#Shelf fault
1 messages · Page 1 of 1 (latest)
the box is beeing decomissioned soon, i am trying to understand if this condition is such that our interim-but-low-competence hw support can handle it by swapping out something - i would fully expect to hold their hand during the operation. But if we can expect nothing bad to happen for another month or so.. then we probably leave the cluster as it is - we already ordered keystone from netapp. ....and then we fired 1000 people to finance it. (bad joke)
You need to determine what failed otherwise it's impossible to give you suggestions.
What's the output of this?
rows 0
run -node * "environment status"
sehanna04st-01> environment status chassis all
Sensor Name State Current Critical Warning Warning Critical
Reading Low Low High High
PSU2 GOOD
PSU1 GOOD
Fan3 GOOD
Fan2 GOOD
Fan1 GOOD
SP Status IPMI_HB_OK
mSATA Status OK
mSATA Pres PRESENT
sehanna04st-01>
full output coming up:
...am i interpreting this right, the circuit required to monitoring voltage is broken, but the powersupply is still doing its job?
might be. But it also might be that the PSU is slowly failing. I'd try to reseat it to see if it will recover. Wait at least 30s between pulling and plugging it back in
yeah, i was considering that - but i rather have a "slow fail" - than a provoced instant-fail if you understand what i mean.
we just need the time to evacuate data from there
cluster going to trashbin soon
maybe i let my boss make the call 🙂
Well currently you have a single-point-of-failure since PSU1 is not working. You can only improve things if you try the reseat.
Do you see the same output regarding this shelf from the other node? Or is this a single-node system?

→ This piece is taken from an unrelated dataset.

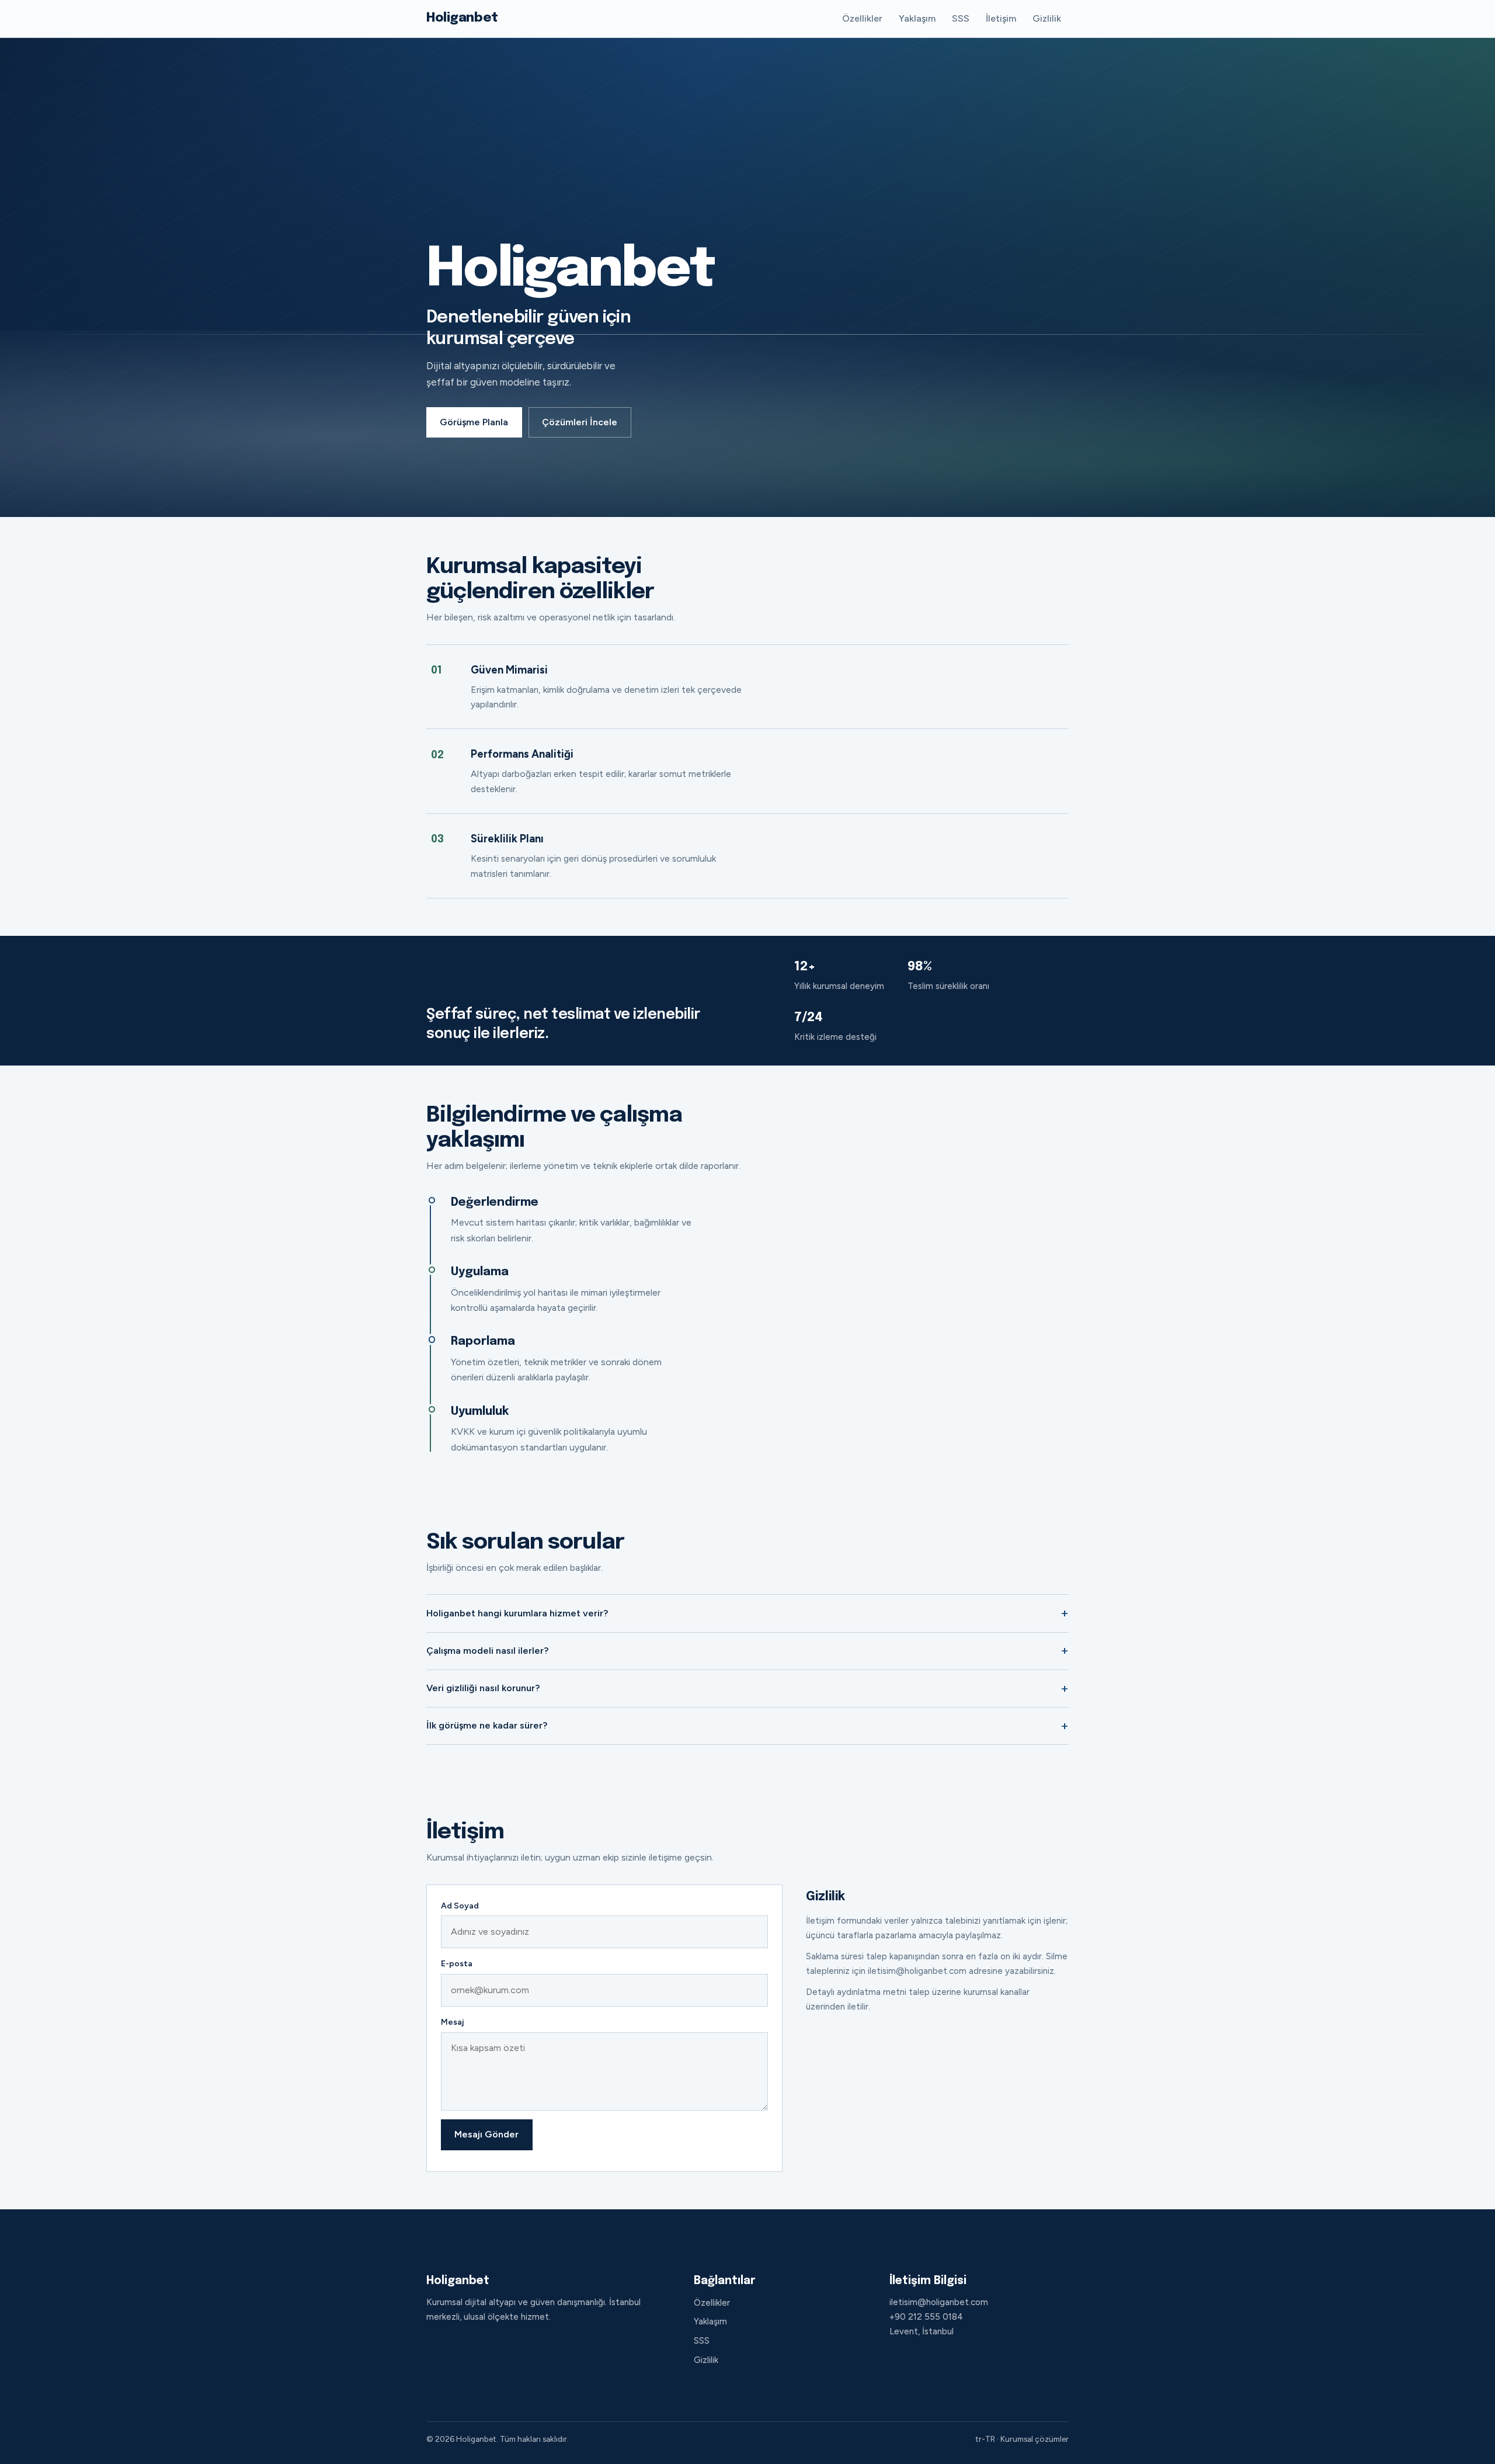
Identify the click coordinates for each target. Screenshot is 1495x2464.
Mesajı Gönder (486, 2134)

its a nodepair, the output was done in clustershell and should show both ?
one sec
$ cat env.txt | egrep 'Environmental failure on shelves on this channel?'
Environmental failure on shelves on this channel? yes
Environmental failure on shelves on this channel? no
Environmental failure on shelves on this channel? yes
Environmental failure on shelves on this channel? no
so, yeah - we get it twice
see also first screenshots from syslog
does swapping out the PSU require takeover? i hope not, right?
no
then our interim support can handle it
Simply press the PSU switch to 0, then pull it out 5cm, wait 30s and push it back in
passed the instructions on to our data-center team
i am like one flight away from that place 🙂
you guys in raleigh?
Germany 😉
😄
Als ich noch jung und schön war hab ich als TSE in Shiphol gearbeitet 🙂
Ich arbeite nicht bei NetApp, sondern bei einem Partner
Oh, klasse...
das goldene NetApp-Logo ist für Partner
war ganz nett seinerzeit
reseating didnt work, we now source a spare somewhere